Cut down to size

六月 9, 1995

The World Bank's report, Priorities and Strategies for Education, published this week, repeats a theme that has become increasingly familiar from the Bank: that opportunities in higher education are widest where there is an influx of private resources and that priority in terms of public spending on education should go to the youngest pupils. Though their report has most to say about eastern Europe, their prescription is not confined to any geographical area.

11 = /Next week Britain's National Commission on Education will publish its valedictory report. This will no doubt say much the same, reiterating the views put forward in its first report, Learning to Succeed - priority for the youngest, particularly nursery-age children, and more private money for higher education from student contributions.

This is not a message higher education wants to hear.
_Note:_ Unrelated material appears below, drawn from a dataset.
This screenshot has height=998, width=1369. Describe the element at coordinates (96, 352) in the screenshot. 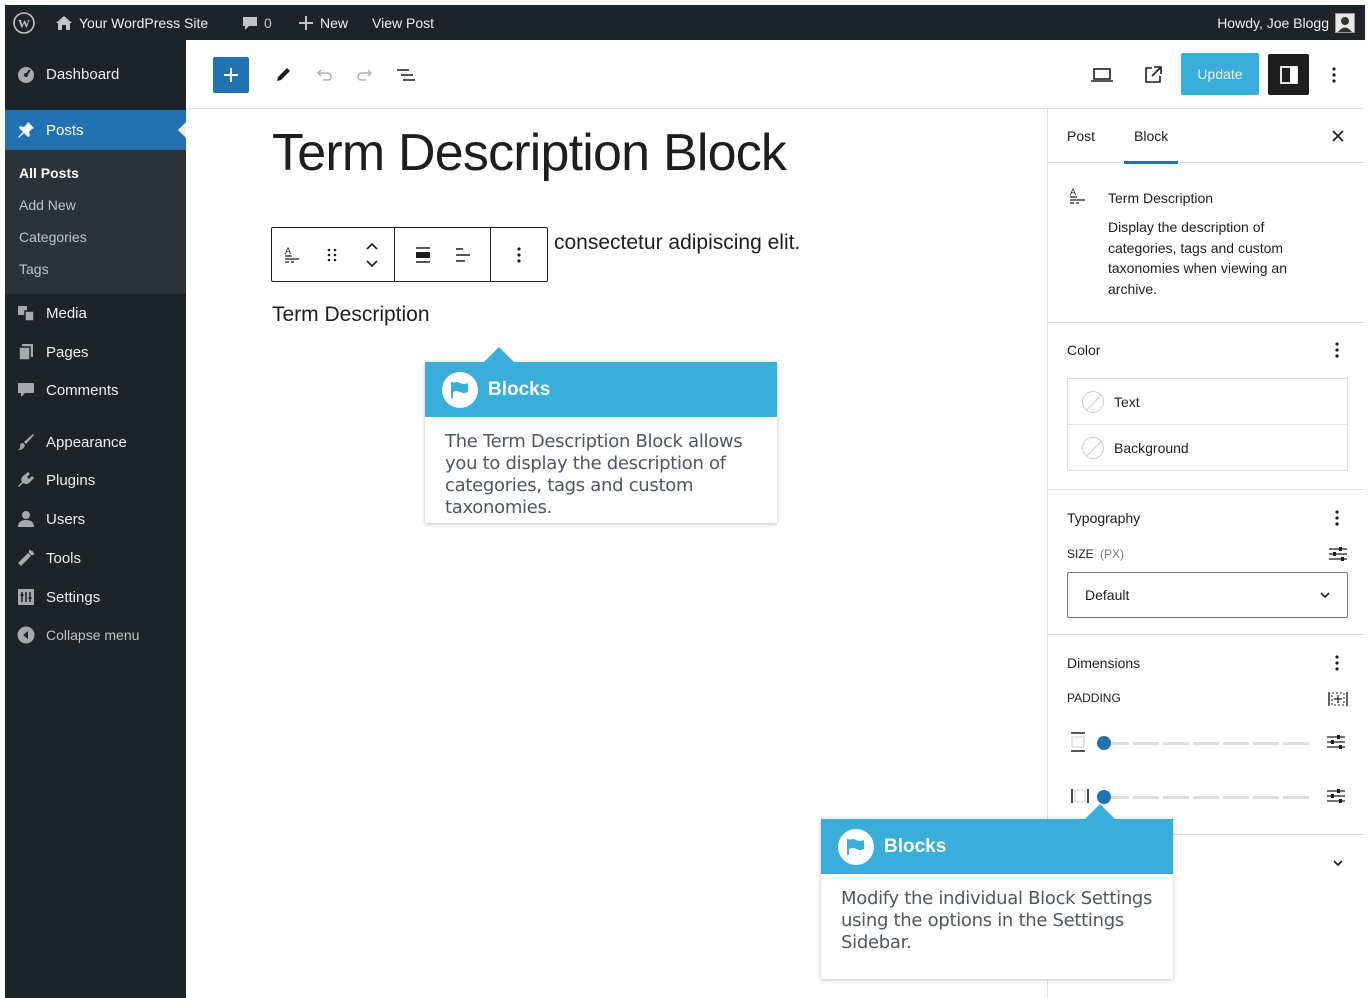

I see `menu-pages: Pages` at that location.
Redistributive policies are tough on those whose resources are targeted for giving to others. Since British students are more generously subsidised from public funds than students in other countries, and the gap between per capita spending on them and on the youngest age groups is wider, they have much to lose.

Evidence is now, however, stacking up behind the Bank and the commission's recommendations, evidence which makes it ever harder for students to argue that life chances depend crucially on free higher education. That evidence comes particularly from work being done on the emotive issue of class sizes. Long-term studies in Tennessee show that class size makes a significant difference at primary-school level.

In this country the school inspectors and the London University Institute of Education have concluded that class size only makes a difference to children's success in the early years, when children are learning to master the basic skills needed to study on their own. If this is so, priority should be given to dramatically reducing class sizes for the youngest children as the necessary foundation for better educational achievement at all later levels.

Sir Christopher Ball has long argued that class sizes should be set at double the age of the children concerned. This would give groups of eight at four years old, 24 at 12 years old and well over 30 for higher education, by which time students have learned to cope for themselves.

People tend to think this is a joke. We all "know" that small classes are better and we have somehow assumed that the more advanced pupils are the more important small groups become. Parents are persuaded to dig deep in their pockets for private schools which make small classes a selling point. Oxbridge's tutorial exclusiveness is widely regarded as the ideal.

But could it be that parents are being parted from their money under false pretences? Do the children who clock up impressive results in small-class private secondary schools and win disproportionate numbers of university places really owe their success to privileged education at young ages? The sort of parents who strive to get their children into popular state schools are apparently undeterred by classes much larger than those in mouldering inner-city schools. They are also the sort of parents who run playgroups and pay private nursery-school fees.

Could it be that, after the early years, those who benefit most from small classes are teachers, while in higher education those who gain most from subsidies are young people who had favourable educational experiences early on?

Honest appraisal of the information now available leads to the uncomfortable conclusion that the World Bank and the National Commission are on to something: greater national achievement depends on priority for the youngest who currently get least.

Higher education should prepare itself for the possibility that a political party which retains some belief in redistributive policies may act on this conclusion.